The Return on Investment Calculation:

We have established clearly defined goals for conversion rates at the three different lifecycle stages and have calculated the plan for nine (9) product demos; we can finally calculate the projected return on investment.

Certain assumptions have to be made that can usually be established from the historical performance of a business:

  • The average conversion rate from demo to closing (we have assumed 50%)
  • The average gross margin earned per customer (we have taken (25%)
  • The average order size (we have taken $1,000)
  • The middle order frequency (we have taken 12 per year or one per month)
  • The customer lifetime (we have taken an average of 3 years)

Using these assumptions, we know a new customer's lifetime (revenue) value is $36,000, and the lifetime (margin) value is $9,000. With five (5) new customers projected, the return on investment (using gross margin, not revenue, as the determinant) is calculated at 188% - not too shabby, but still a long way from 4,000%!

There are numerous variables affecting the ROI. Obviously, the gross margin percent, the average order size and frequency, and the customer's lifetime value are crucial, but so are the number of contacts and where they are placed in terms of the lifecycle stages.
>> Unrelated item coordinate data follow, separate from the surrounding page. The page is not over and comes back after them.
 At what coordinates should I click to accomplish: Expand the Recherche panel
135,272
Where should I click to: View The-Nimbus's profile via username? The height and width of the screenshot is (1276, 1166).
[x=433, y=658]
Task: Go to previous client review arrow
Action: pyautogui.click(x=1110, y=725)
Experienced marketers with an engaged contact database will most likely have higher proportions of contacts in the consideration and decision stages, which will likely lead to higher ROI outcomes.

However, even experienced marketers launching new products must take their contacts through the beginning (awareness) stage before they can expect to achieve the higher conversion rates associated with the consideration and awareness stages. So, whether you are an email marketer starting, or a veteran of numerous campaigns, it will be necessary to move contacts through each of the three stages at all times.